▸ **TASK REQUIREMENTS**
Format the rows below as a JSON list of strings, with one string per line and blank lines omitted.

[Data entries]
--- Start ---

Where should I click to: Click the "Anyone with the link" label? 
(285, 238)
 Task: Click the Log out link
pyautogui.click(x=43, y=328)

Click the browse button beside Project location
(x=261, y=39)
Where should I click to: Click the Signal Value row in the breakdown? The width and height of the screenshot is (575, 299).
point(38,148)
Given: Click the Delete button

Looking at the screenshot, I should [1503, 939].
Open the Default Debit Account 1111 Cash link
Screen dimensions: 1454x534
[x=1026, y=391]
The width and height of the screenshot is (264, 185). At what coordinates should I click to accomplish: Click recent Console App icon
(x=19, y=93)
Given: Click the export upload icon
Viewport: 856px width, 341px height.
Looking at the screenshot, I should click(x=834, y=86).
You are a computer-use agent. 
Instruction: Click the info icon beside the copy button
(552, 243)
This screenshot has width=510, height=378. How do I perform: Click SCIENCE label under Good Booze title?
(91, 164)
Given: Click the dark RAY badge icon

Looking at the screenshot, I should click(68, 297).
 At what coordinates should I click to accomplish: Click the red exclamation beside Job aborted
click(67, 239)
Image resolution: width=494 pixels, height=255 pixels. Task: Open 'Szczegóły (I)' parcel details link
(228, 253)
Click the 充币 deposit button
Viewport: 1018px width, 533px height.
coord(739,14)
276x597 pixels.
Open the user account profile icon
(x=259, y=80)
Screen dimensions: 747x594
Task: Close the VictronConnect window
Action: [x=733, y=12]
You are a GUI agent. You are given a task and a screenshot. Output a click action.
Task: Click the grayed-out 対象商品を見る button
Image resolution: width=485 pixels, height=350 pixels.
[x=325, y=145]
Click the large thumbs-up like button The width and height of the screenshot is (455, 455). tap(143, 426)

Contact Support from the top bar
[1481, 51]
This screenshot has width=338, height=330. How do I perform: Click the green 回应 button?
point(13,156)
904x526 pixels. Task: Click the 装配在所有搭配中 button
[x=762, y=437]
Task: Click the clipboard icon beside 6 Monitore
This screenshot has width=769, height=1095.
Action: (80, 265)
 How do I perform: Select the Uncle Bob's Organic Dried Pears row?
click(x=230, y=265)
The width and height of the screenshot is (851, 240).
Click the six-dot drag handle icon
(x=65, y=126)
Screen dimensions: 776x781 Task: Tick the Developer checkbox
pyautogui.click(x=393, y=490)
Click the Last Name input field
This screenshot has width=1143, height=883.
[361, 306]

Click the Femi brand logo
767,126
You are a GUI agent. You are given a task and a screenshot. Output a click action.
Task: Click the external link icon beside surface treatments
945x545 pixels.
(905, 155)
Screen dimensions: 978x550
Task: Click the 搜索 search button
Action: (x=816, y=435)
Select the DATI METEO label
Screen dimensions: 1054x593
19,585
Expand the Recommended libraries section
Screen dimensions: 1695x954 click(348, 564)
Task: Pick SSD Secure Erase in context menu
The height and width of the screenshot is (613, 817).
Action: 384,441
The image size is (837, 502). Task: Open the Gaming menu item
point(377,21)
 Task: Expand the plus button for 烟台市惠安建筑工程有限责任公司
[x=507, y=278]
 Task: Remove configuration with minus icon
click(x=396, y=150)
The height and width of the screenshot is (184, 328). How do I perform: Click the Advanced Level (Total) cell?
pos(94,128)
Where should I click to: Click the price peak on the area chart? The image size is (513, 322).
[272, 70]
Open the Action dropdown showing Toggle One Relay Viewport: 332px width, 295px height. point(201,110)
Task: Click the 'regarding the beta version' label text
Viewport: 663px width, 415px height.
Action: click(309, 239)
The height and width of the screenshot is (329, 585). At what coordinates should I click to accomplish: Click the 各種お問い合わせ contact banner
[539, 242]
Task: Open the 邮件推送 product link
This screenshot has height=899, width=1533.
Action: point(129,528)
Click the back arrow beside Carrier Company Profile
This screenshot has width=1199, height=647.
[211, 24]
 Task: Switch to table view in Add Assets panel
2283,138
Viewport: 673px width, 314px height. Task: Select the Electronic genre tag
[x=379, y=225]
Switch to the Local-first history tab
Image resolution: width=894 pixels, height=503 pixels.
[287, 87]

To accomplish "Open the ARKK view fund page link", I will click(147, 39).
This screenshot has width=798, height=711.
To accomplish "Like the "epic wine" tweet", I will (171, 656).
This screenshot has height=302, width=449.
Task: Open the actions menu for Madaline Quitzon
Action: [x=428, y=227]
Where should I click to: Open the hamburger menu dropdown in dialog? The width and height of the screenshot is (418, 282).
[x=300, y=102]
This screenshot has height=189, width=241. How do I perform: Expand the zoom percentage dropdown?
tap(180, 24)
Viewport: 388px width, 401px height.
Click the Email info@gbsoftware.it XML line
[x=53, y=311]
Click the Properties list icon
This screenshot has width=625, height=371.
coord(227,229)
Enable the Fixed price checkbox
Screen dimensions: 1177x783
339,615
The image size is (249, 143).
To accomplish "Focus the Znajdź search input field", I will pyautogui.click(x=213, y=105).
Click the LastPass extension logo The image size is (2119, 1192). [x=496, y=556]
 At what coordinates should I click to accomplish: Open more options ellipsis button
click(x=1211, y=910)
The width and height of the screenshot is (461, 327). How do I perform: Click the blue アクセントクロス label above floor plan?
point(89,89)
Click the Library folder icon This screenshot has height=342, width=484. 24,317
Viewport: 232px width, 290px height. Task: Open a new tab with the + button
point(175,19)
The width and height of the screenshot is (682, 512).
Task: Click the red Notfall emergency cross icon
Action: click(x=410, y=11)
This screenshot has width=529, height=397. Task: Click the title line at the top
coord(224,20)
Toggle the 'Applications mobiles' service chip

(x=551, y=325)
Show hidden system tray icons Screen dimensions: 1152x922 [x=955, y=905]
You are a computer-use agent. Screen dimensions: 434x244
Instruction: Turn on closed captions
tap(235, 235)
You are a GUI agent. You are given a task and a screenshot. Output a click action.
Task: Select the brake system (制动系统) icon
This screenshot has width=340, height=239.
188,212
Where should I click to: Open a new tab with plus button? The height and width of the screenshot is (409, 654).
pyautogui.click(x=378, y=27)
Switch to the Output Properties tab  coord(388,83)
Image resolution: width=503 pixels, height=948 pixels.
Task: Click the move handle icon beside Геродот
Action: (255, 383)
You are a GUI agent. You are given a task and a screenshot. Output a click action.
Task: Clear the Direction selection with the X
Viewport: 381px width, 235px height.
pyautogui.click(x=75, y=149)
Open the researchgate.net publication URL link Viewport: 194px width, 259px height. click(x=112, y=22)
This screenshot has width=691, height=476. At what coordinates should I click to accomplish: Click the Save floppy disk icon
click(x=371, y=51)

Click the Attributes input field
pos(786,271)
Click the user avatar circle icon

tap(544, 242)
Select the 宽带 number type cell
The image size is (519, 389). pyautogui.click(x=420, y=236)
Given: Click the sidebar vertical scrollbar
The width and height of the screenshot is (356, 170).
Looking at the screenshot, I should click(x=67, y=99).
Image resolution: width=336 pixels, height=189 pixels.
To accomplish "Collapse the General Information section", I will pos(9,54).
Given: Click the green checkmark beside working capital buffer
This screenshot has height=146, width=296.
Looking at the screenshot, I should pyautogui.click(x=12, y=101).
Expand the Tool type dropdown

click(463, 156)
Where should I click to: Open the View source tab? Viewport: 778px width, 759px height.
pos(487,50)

--- End ---

▸ **EXERCISE RESULT**
[
  "Where should I click to: Click the \"Anyone with the link\" label? ",
  "(285, 238)",
  " Task: Click the Log out link",
  "pyautogui.click(x=43, y=328)",
  "Click the browse button beside Project location",
  "(x=261, y=39)",
  "Where should I click to: Click the Signal Value row in the breakdown? The width and height of the screenshot is (575, 299).",
  "point(38,148)",
  "Given: Click the Delete button",
  "Looking at the screenshot, I should [1503, 939].",
  "Open the Default Debit Account 1111 Cash link",
  "Screen dimensions: 1454x534",
  "[x=1026, y=391]",
  "The width and height of the screenshot is (264, 185). At what coordinates should I click to accomplish: Click recent Console App icon",
  "(x=19, y=93)",
  "Given: Click the export upload icon",
  "Viewport: 856px width, 341px height.",
  "Looking at the screenshot, I should click(x=834, y=86).",
  "You are a computer-use agent. ",
  "Instruction: Click the info icon beside the copy button",
  "(552, 243)",
  "This screenshot has width=510, height=378. How do I perform: Click SCIENCE label under Good Booze title?",
  "(91, 164)",
  "Given: Click the dark RAY badge icon",
  "Looking at the screenshot, I should click(68, 297).",
  " At what coordinates should I click to accomplish: Click the red exclamation beside Job aborted",
  "click(67, 239)",
  "Image resolution: width=494 pixels, height=255 pixels. Task: Open 'Szczegóły (I)' parcel details link",
  "(228, 253)",
  "Click the 充币 deposit button",
  "Viewport: 1018px width, 533px height.",
  "coord(739,14)",
  "276x597 pixels.",
  "Open the user account profile icon",
  "(x=259, y=80)",
  "Screen dimensions: 747x594",
  "Task: Close the VictronConnect window",
  "Action: [x=733, y=12]",
  "You are a GUI agent. You are given a task and a screenshot. Output a click action.",
  "Task: Click the grayed-out 対象商品を見る button",
  "Image resolution: width=485 pixels, height=350 pixels.",
  "[x=325, y=145]",
  "Click the large thumbs-up like button The width and height of the screenshot is (455, 455). tap(143, 426)",
  "Contact Support from the top bar",
  "[1481, 51]",
  "This screenshot has width=338, height=330. How do I perform: Click the green 回应 button?",
  "point(13,156)",
  "904x526 pixels. Task: Click the 装配在所有搭配中 button",
  "[x=762, y=437]",
  "Task: Click the clipboard icon beside 6 Monitore",
  "This screenshot has width=769, height=1095.",
  "Action: (80, 265)",
  " How do I perform: Select the Uncle Bob's Organic Dried Pears row?",
  "click(x=230, y=265)",
  "The width and height of the screenshot is (851, 240).",
  "Click the six-dot drag handle icon",
  "(x=65, y=126)",
  "Screen dimensions: 776x781 Task: Tick the Developer checkbox",
  "pyautogui.click(x=393, y=490)",
  "Click the Last Name input field",
  "This screenshot has width=1143, height=883.",
  "[361, 306]",
  "Click the Femi brand logo",
  "767,126",
  "You are a GUI agent. You are given a task and a screenshot. Output a click action.",
  "Task: Click the external link icon beside surface treatments",
  "945x545 pixels.",
  "(905, 155)",
  "Screen dimensions: 978x550",
  "Task: Click the 搜索 search button",
  "Action: (x=816, y=435)",
  "Select the DATI METEO label",
  "Screen dimensions: 1054x593",
  "19,585",
  "Expand the Recommended libraries section",
  "Screen dimensions: 1695x954 click(348, 564)",
  "Task: Pick SSD Secure Erase in context menu",
  "The height and width of the screenshot is (613, 817).",
  "Action: 384,441",
  "The image size is (837, 502). Task: Open the Gaming menu item",
  "point(377,21)",
  " Task: Expand the plus button for 烟台市惠安建筑工程有限责任公司",
  "[x=507, y=278]",
  " Task: Remove configuration with minus icon",
  "click(x=396, y=150)",
  "The height and width of the screenshot is (184, 328). How do I perform: Click the Advanced Level (Total) cell?",
  "pos(94,128)",
  "Where should I click to: Click the price peak on the area chart? The image size is (513, 322).",
  "[272, 70]",
  "Open the Action dropdown showing Toggle One Relay Viewport: 332px width, 295px height. point(201,110)",
  "Task: Click the 'regarding the beta version' label text",
  "Viewport: 663px width, 415px height.",
  "Action: click(309, 239)",
  "The height and width of the screenshot is (329, 585). At what coordinates should I click to accomplish: Click the 各種お問い合わせ contact banner",
  "[539, 242]",
  "Task: Open the 邮件推送 product link",
  "This screenshot has height=899, width=1533.",
  "Action: point(129,528)",
  "Click the back arrow beside Carrier Company Profile",
  "This screenshot has width=1199, height=647.",
  "[211, 24]",
  " Task: Switch to table view in Add Assets panel",
  "2283,138",
  "Viewport: 673px width, 314px height. Task: Select the Electronic genre tag",
  "[x=379, y=225]",
  "Switch to the Local-first history tab",
  "Image resolution: width=894 pixels, height=503 pixels.",
  "[287, 87]",
  "To accomplish \"Open the ARKK view fund page link\", I will click(147, 39).",
  "This screenshot has width=798, height=711.",
  "To accomplish \"Like the \"epic wine\" tweet\", I will (171, 656).",
  "This screenshot has height=302, width=449.",
  "Task: Open the actions menu for Madaline Quitzon",
  "Action: [x=428, y=227]",
  "Where should I click to: Open the hamburger menu dropdown in dialog? The width and height of the screenshot is (418, 282).",
  "[x=300, y=102]",
  "This screenshot has height=189, width=241. How do I perform: Expand the zoom percentage dropdown?",
  "tap(180, 24)",
  "Viewport: 388px width, 401px height.",
  "Click the Email info@gbsoftware.it XML line",
  "[x=53, y=311]",
  "Click the Properties list icon",
  "This screenshot has width=625, height=371.",
  "coord(227,229)",
  "Enable the Fixed price checkbox",
  "Screen dimensions: 1177x783",
  "339,615",
  "The image size is (249, 143).",
  "To accomplish \"Focus the Znajdź search input field\", I will pyautogui.click(x=213, y=105).",
  "Click the LastPass extension logo The image size is (2119, 1192). [x=496, y=556]",
  " At what coordinates should I click to accomplish: Open more options ellipsis button",
  "click(x=1211, y=910)",
  "The width and height of the screenshot is (461, 327). How do I perform: Click the blue アクセントクロス label above floor plan?",
  "point(89,89)",
  "Click the Library folder icon This screenshot has height=342, width=484. 24,317",
  "Viewport: 232px width, 290px height. Task: Open a new tab with the + button",
  "point(175,19)",
  "The width and height of the screenshot is (682, 512).",
  "Task: Click the red Notfall emergency cross icon",
  "Action: click(x=410, y=11)",
  "This screenshot has width=529, height=397. Task: Click the title line at the top",
  "coord(224,20)",
  "Toggle the 'Applications mobiles' service chip",
  "(x=551, y=325)",
  "Show hidden system tray icons Screen dimensions: 1152x922 [x=955, y=905]",
  "You are a computer-use agent. Screen dimensions: 434x244",
  "Instruction: Turn on closed captions",
  "tap(235, 235)",
  "You are a GUI agent. You are given a task and a screenshot. Output a click action.",
  "Task: Select the brake system (制动系统) icon",
  "This screenshot has width=340, height=239.",
  "188,212",
  "Where should I click to: Open a new tab with plus button? The height and width of the screenshot is (409, 654).",
  "pyautogui.click(x=378, y=27)",
  "Switch to the Output Properties tab  coord(388,83)",
  "Image resolution: width=503 pixels, height=948 pixels.",
  "Task: Click the move handle icon beside Геродот",
  "Action: (255, 383)",
  "You are a GUI agent. You are given a task and a screenshot. Output a click action.",
  "Task: Clear the Direction selection with the X",
  "Viewport: 381px width, 235px height.",
  "pyautogui.click(x=75, y=149)",
  "Open the researchgate.net publication URL link Viewport: 194px width, 259px height. click(x=112, y=22)",
  "This screenshot has width=691, height=476. At what coordinates should I click to accomplish: Click the Save floppy disk icon",
  "click(x=371, y=51)",
  "Click the Attributes input field",
  "pos(786,271)",
  "Click the user avatar circle icon",
  "tap(544, 242)",
  "Select the 宽带 number type cell",
  "The image size is (519, 389). pyautogui.click(x=420, y=236)",
  "Given: Click the sidebar vertical scrollbar",
  "The width and height of the screenshot is (356, 170).",
  "Looking at the screenshot, I should click(x=67, y=99).",
  "Image resolution: width=336 pixels, height=189 pixels.",
  "To accomplish \"Collapse the General Information section\", I will pos(9,54).",
  "Given: Click the green checkmark beside working capital buffer",
  "This screenshot has height=146, width=296.",
  "Looking at the screenshot, I should pyautogui.click(x=12, y=101).",
  "Expand the Tool type dropdown",
  "click(463, 156)",
  "Where should I click to: Open the View source tab? Viewport: 778px width, 759px height.",
  "pos(487,50)"
]